All code submissions will be graded automatically by an autograder uploaded to Gradescope. Your scripts will be tested on a Ubuntu cloud server using a similar ROS environment. The grading results will be available in a couple of minutes after submission.

Testing parameters are as follows.

  1. The tolerance for distance error is set to 0.002m (Manhattan distance on x, y, z axes).

    • The autograder will take the maximum of the error in x, y, z axes respectively, and check if the maximum error is less than 0.002m.

    • For example, if the computed position is [0.020, 0.013, 0.298], and the ground truth is [0.021, 0.012, 0.297], it should pass the test.

  2. For the forward kinematics test, three test cases are visible to you; two test cases are hidden. The hidden ones are designed to test some “corner cases” and to make sure there is no hard-coded computation in the submitted script.

  3. The autograder works in the way that it sends joint angles to the manipulator and reads the results after the manipulator actually moves according to these angles. It will compare the ground truth position with the position after moving according to the computed angles.

  4. The time limit is not set in this lab, as the script should be able to get it done in seconds.

Programming Tips

  1. We provide two scripts forward_kinematics.py and inverse_kinematics.py for you, you need to complete and submit both of them.

  2. To simplify computation, we will regard joint4 as the end effector. In other words, you need to return the position of joint4 instead of the actual end effector. The specification of the manipulator is attached in the end of the webpage, where you can find which one is joint4.

  3. Options for Forward Kinematics

    • Directly write down the transformation matrices between joints and links.

    • Product of Exponentials in space frame.

    • Product of Exponentials in body frame.

    • Formulate Denavit-Hartenberg parameters between each frame and multiply all transformation matrices.

    • You can either compute everything using program, or pre-compute some matrices by hand.

  4. Options for Inverse Kinematics.
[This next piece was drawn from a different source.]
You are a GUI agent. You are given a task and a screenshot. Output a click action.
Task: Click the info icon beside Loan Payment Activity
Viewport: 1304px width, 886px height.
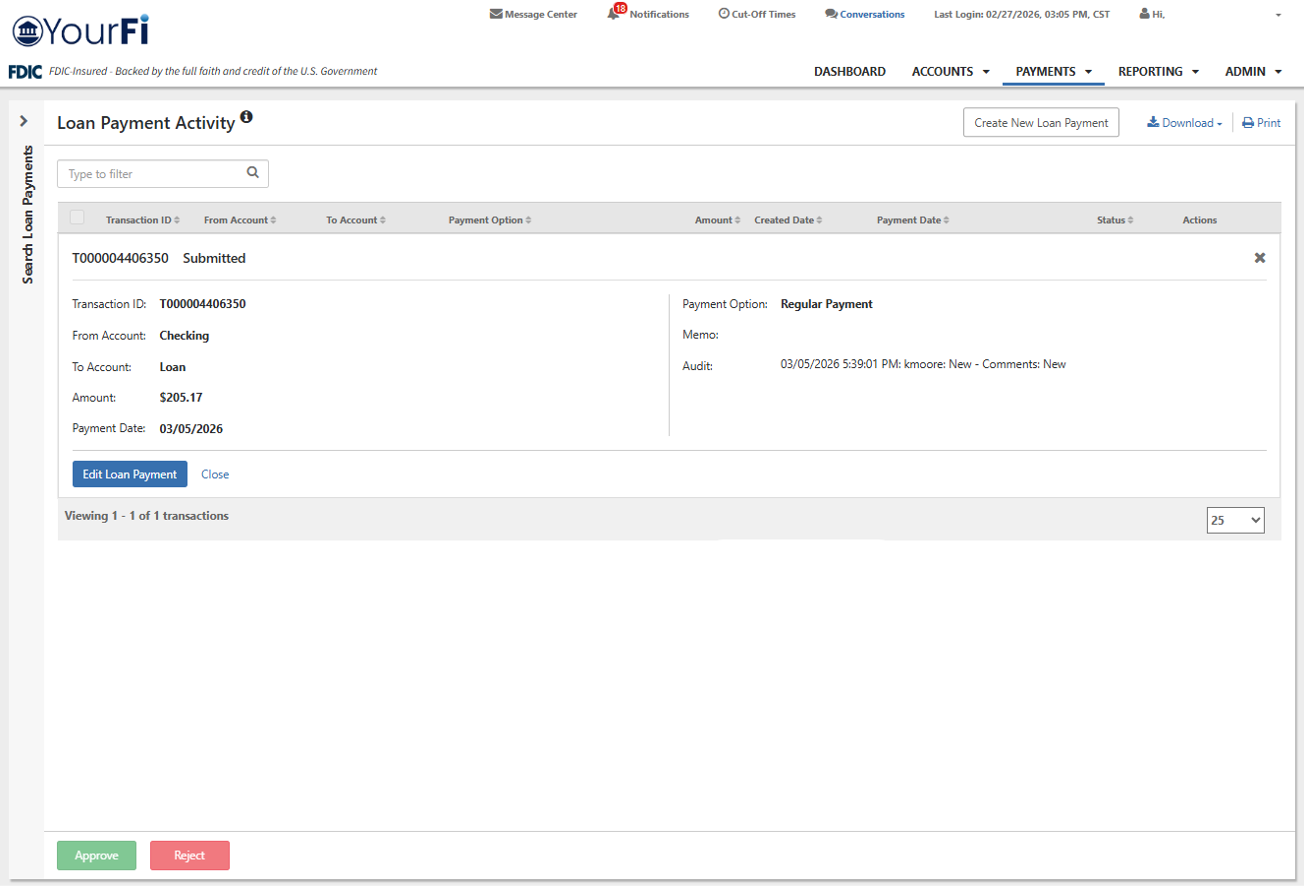(246, 118)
Please see lecture slides for more information.

    • Analytical approach by trigonometry

    • Numerical approach by Newton’s method

  5. Two math tools that might be helpful for the analytical approach.

    • Two-argument arctangent \(\theta = arctan(y, x) \in (-\pi, \pi]\) (we use atan2 in programming)

    • Law of cosines \(\gamma = arccos(\frac{a^2 + b^2 - c^2}{2ab}) \in (0, \pi)\)

  6. Math library and functions that might be helpful for the numerical approach.

    • import sympy as sym the math library sympy can help with symbolic mathematics

    • sym.cos and sym.sin the symbolic version operations (distinct from those in math library)

    • sym.symbols create symbolic variables

    • sym.diff compute the derivative of a function with respect to a variable

    • sym.lambdify transform a symbolic function in sympy into a native Python function (using lambda expression), such that the Python function can be evaluated at given points later on.

    • If you do want to proceed with the numerical approach, you need to read the documentation of these functions in order to properly use them in programming.

  7. Please pay attention to the data type used in your computation.

    • If two matrices A and B are of the type np.array, then A * B will not perform matrix multiplication, but element-wise multiplication.

    • If two matrices A and B are of the type np.array, then np.dot(A, B) will perform matrix multiplication.

    • If two matrices A and B are of the type np.matrix, then A * B will perform matrix multiplication.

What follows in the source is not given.